--- Begin Message ---
Subject: |
emacs-mule/utf-8 difference |
Date: |
Thu, 01 Mar 2012 16:39:57 +0100 |
User-agent: |
Mozilla/5.0 (X11; U; Linux x86_64; en-US; rv:1.9.2.24) Gecko/20111109 Thunderbird/3.1.16 |
Hi,
I have a problem regarding coding systems:
I'm using process-send-string to send substrings of a buffer through a
socket, after setting the process encoding and decoding systems to
emacs-mule.
I expect the number of bytes written to match the byte-length of the
substring as obtained by position-bytes, since the specification of
position-bytes in emacs-devel is to always work with the emacs-mule
encoding.
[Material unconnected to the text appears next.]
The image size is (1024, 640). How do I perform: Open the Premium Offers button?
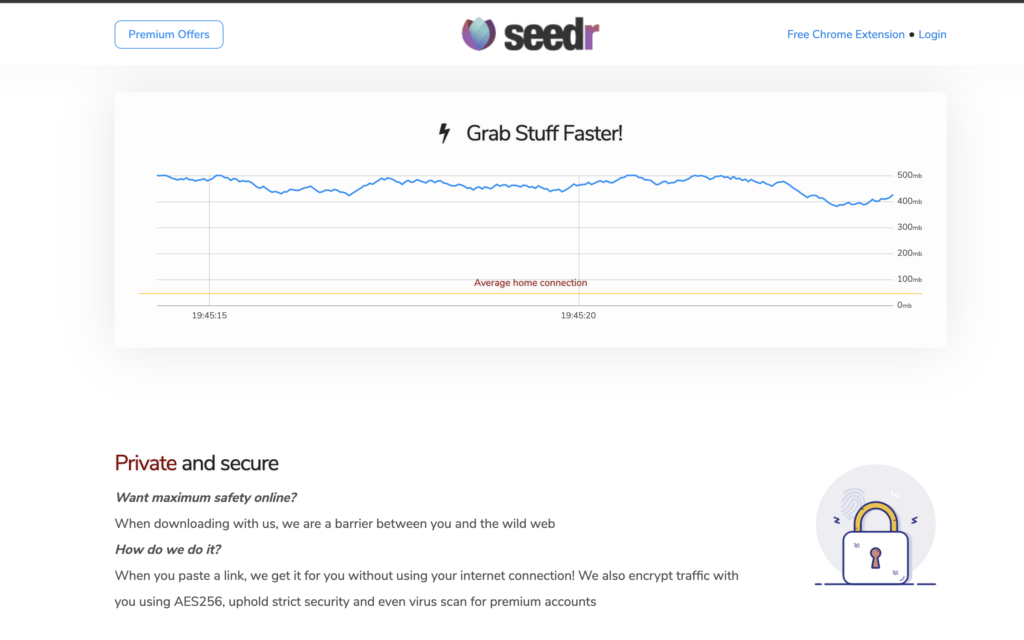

From emacs-devel:
"The byte sequence of a buffer after decoded is always in emacs-mule (in
emacs-unicode-2 branch, it's utf-8). So, changing
buffer-file-coding-system or any other coding-system-related variables
doesn't affects position-bytes."
However, this is not the case with 3bytes utf8 characters:
position-bytes counts them as 3 bytes, but process-send-string wirtes 4
bytes.
Setting the process coding systems for the socket to utf-8 solves the
problem, but I don't think it will with other coding systems, even if I
used buffer-file-coding-system instead, since position-bytes does not
use it.
What is the real expected behavior of these things, and how to make this
correct ?
Regards,
Tiphaine Turpin
--- End Message ---
--- Begin Message ---
Subject: |
Re: bug#10919: emacs-mule/utf-8 difference |
Date: |
Thu, 01 Mar 2012 19:54:48 +0200 |
> Date: Thu, 01 Mar 2012 16:39:57 +0100
> From: Tiphaine Turpin <address@hidden>
>
> From emacs-devel:
>
> "The byte sequence of a buffer after decoded is always in emacs-mule (in
> emacs-unicode-2 branch, it's utf-8).
This is very old info. The emacs-unicode-2 branch was merged with the
mainline when Emacs 23.1 was released.
> So, changing
> buffer-file-coding-system or any other coding-system-related variables
> doesn't affects position-bytes."
>
> However, this is not the case with 3bytes utf8 characters:
> position-bytes counts them as 3 bytes, but process-send-string wirtes 4
> bytes.
process-send-string _encodes_ the string, it does not send the
internal representation of the string in the buffer. Using
process-send-string is like writing the string to a disk file: Emacs
encodes it before sending or writing.
Therefore, buffer-file-coding-system _does_ affect what is being sent.
I'm closing this non-bug.
--- End Message ---